Running from 'Tigers' in South Sudan

  • John Tanza

SPLA soldiers stand in a vehicle in Juba, December 20, 2013.

SPLA soldiers stand in a vehicle in Juba, December 20, 2013.

Henry Lugale has spent the week since he got to Nairobi thinking about the nightmare that life has become back in Juba.

"There were people suffering. South Sudan is not good," he told South Sudan in Focus.

Before the conflict started in December, Lugale was a businessman, running a popular store in Juba’s Tomping neighborhood. When violence erupted on Dec. 15, things got so bad that Lugale practically lost the roof over his head.

“Because our home was near the home of the president – these people come and they ruin all the things in the store," he said.

"And I have some solar (panels) on the top. They removed the solars and even they took my car. Soldiers. Tiger soldiers,” he said.

Tiger soldiers

By "tiger soldiers" Lugale meant members of President Salva Kiir’s presidential guard, also called the Tiger Division. Lugale said the same soldiers man some of the checkpoints that are dotted around Juba.
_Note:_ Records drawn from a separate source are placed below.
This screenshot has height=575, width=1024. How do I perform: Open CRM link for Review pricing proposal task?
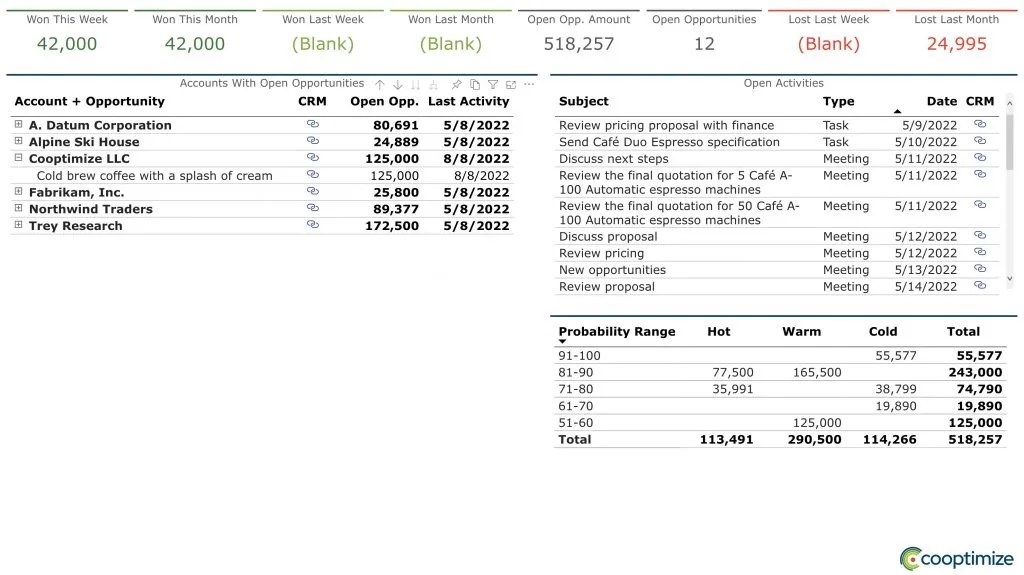tap(980, 125)
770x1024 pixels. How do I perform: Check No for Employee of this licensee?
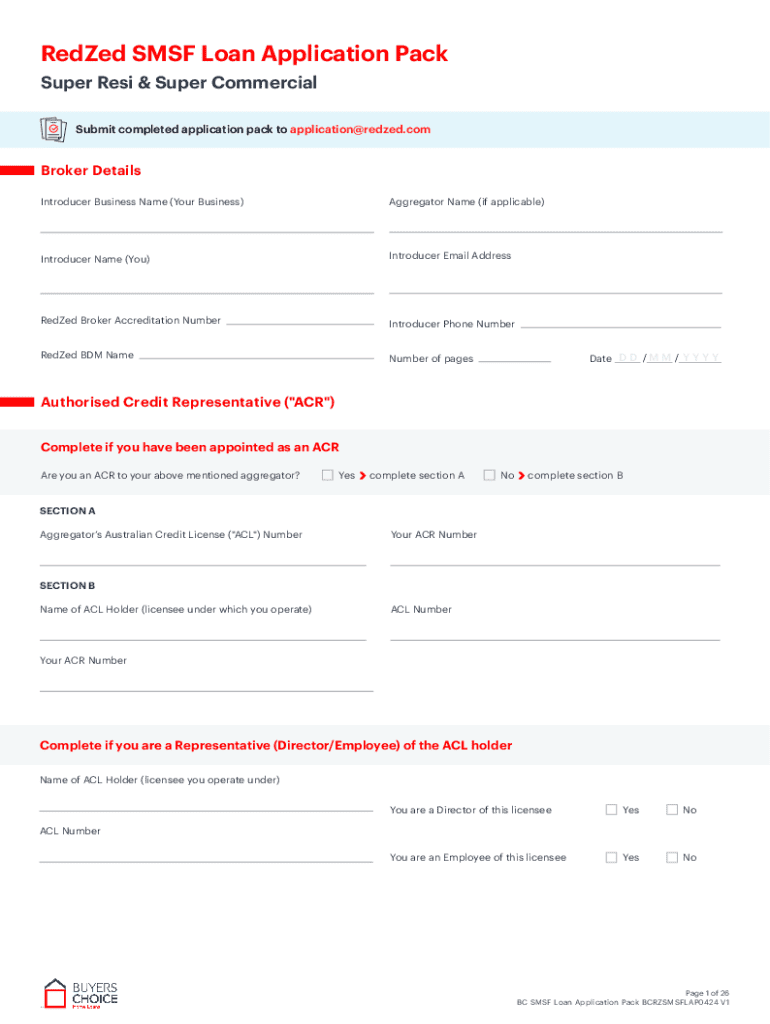[672, 857]
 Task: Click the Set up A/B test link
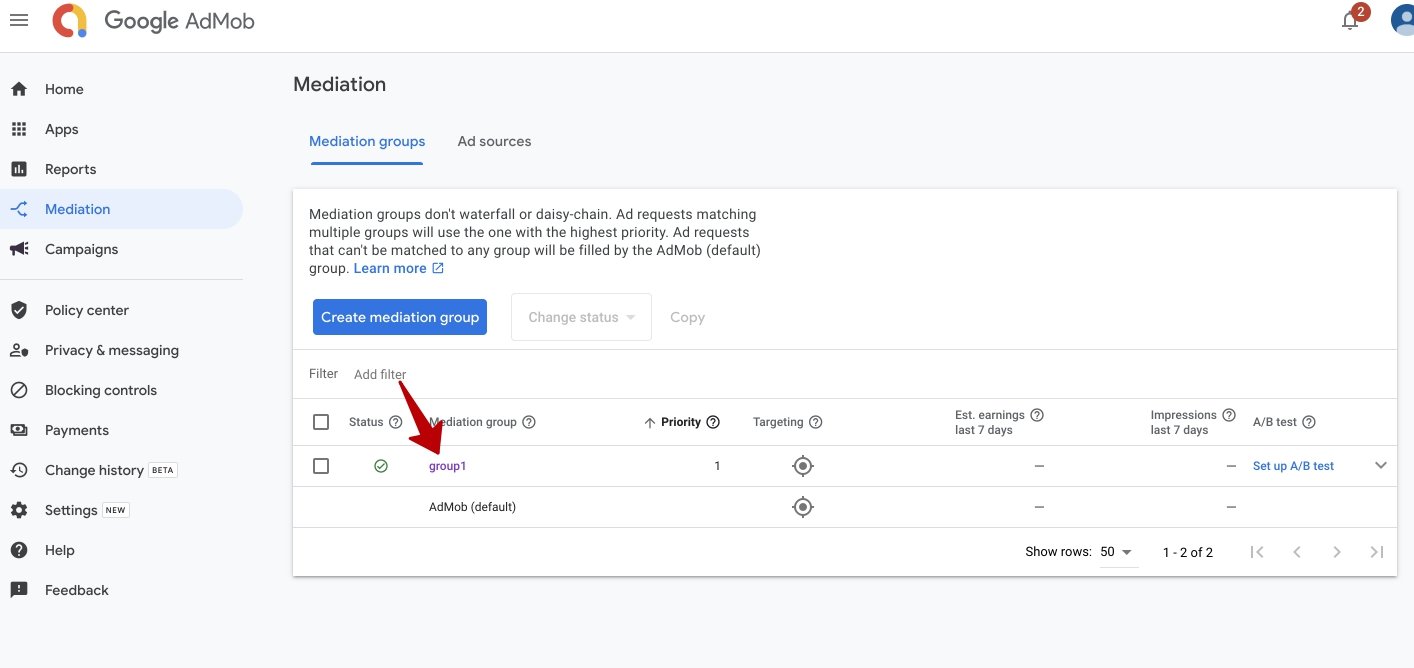coord(1293,466)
They used to stop him several times a day, asking him each time to get out of his car and often confiscating his belongings or demanding money, he said.
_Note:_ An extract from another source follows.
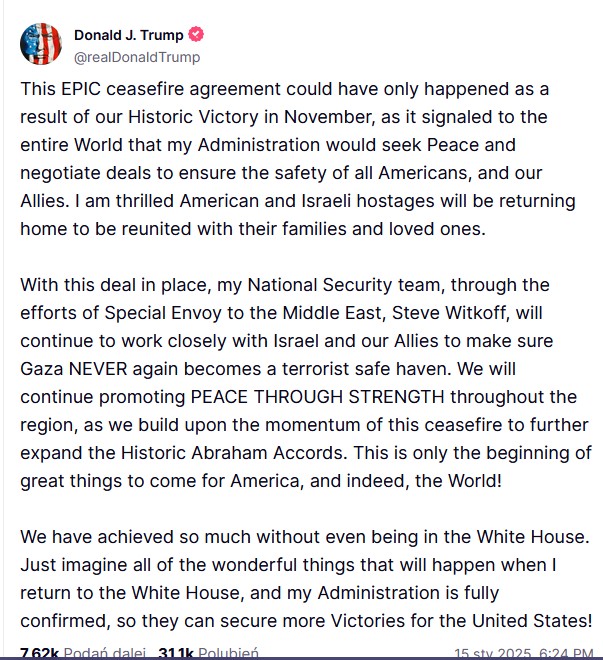Image resolution: width=603 pixels, height=660 pixels.
Task: Click the phrase PEACE THROUGH STRENGTH
Action: (317, 397)
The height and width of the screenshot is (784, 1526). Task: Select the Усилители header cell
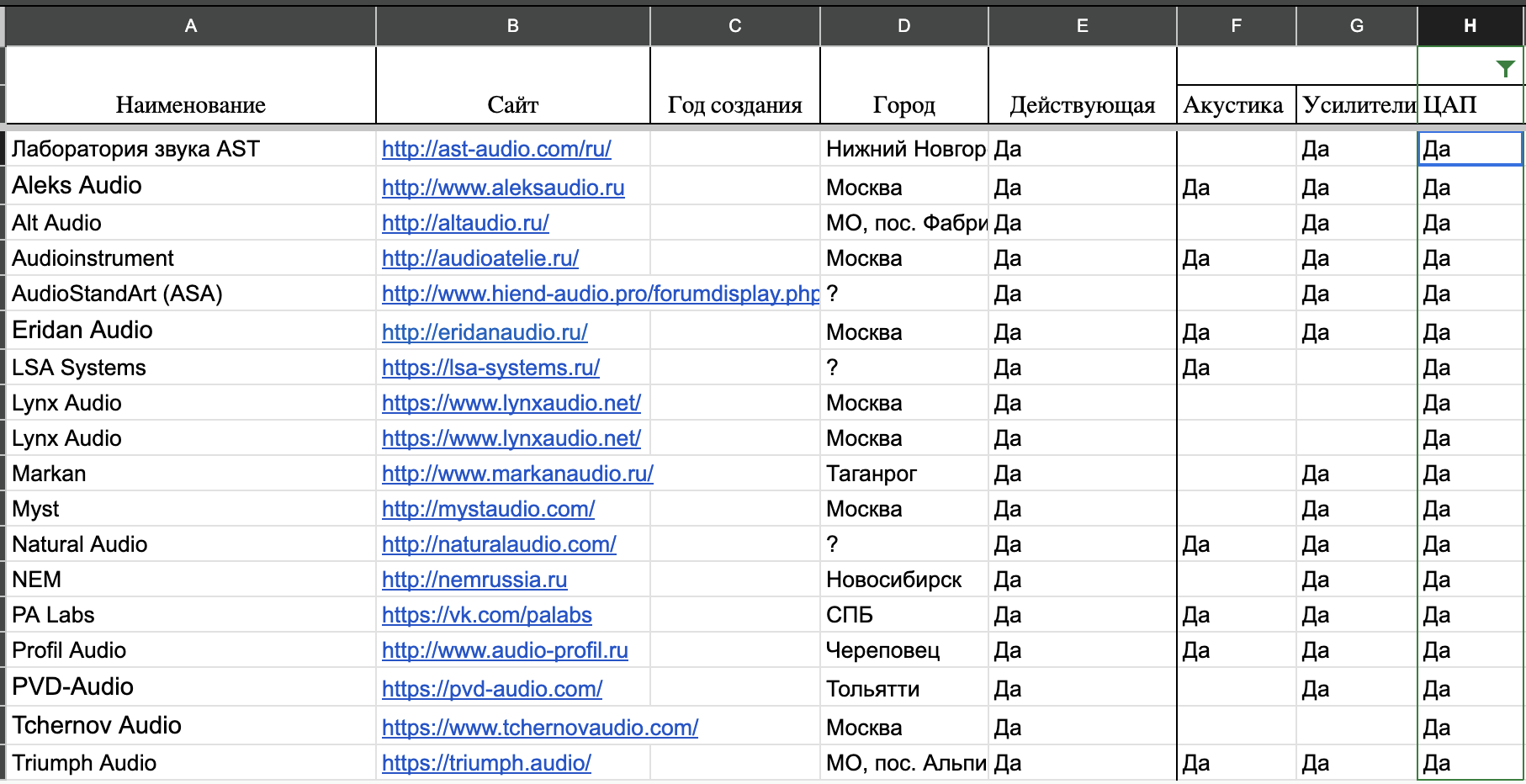[x=1357, y=104]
South Sudan Information Minister Michael Makuei said checkpoints are normal in times of trouble, and speculated that Lugale had resisted security officials who were merely doing their job.
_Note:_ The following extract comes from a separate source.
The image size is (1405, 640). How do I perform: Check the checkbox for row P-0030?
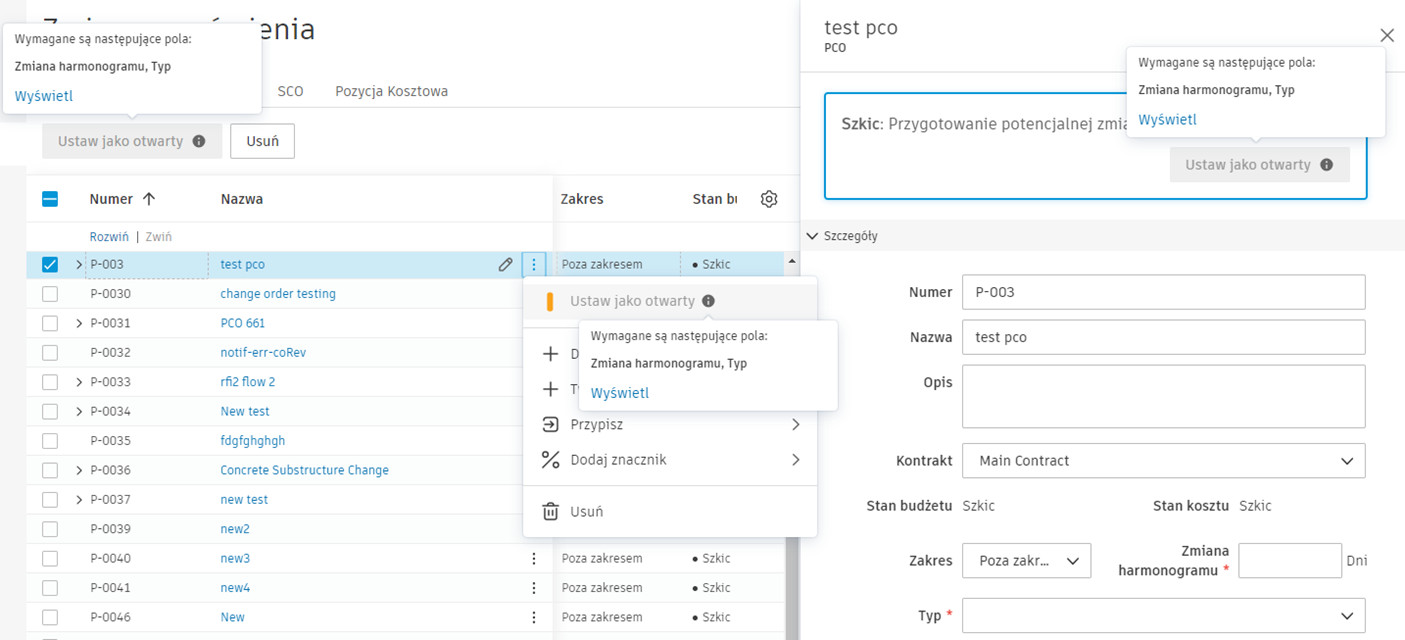(50, 294)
"Anybody who decides to be intransigent, anybody who wants to go against the law, anybody who wants to take the law into his own hands, these are the people who must be handled. And if he happened to be one of those intransigent ones, then, definitely, he could have an encounter with the checkpoint," Makuei said.

Ethnic differences

Lugale insisted he was doing nothing wrong. He said the soldiers at the checkpoints harass people like him – because he is not from the same ethnic group as they are.

One time, he says, when he was on his way to pick up some items on a list for his shop, he was stopped at a checkpoint.

“'Where are you going to?'" he recalled the soldiers asking him.

"I say, 'I’m going to Torit.' 'Where are you from?' I say, 'I’m from town.' 'So which tribe are you?' I say,'I’m Baria.' 'So why are you going to Torit if you’re Baria?'"

Then, Lugale said the soldiers told him they were going to arrest him. When he asked them why, he said they told him it was because of his shopping list, which they said was a list of people's names. They also said they were taking his iPhone, which had pictures on it of the January 2011 referendum, in which South Sudanese voted overwhelmingly for independence from Sudan.

Makuei expressed surprise when he was told the story of the referendum pictures, but said Lugale probably had something else on his phone.

“How can you be prevented from carrying pictures of people who are celebrating the referendum?" he asked.

"This cannot be accepted by a sober mind. He must have been carrying other pictures which he knows. Otherwise, nobody will ever stop me from carrying pictures of my celebration," the minister said.

Tired of being harassed

Lugale insisted that his version of the story was true. He said he eventually fled Juba because he got tired of being stopped, harassed, and having to pay kickbacks or hand over his belongings to soldiers at checkpoints.

“Ah – you cannot be free, because there are so many checkpoints in the town. There are soldiers there -- operations soldiers. They are there, they are checking the cars," he said.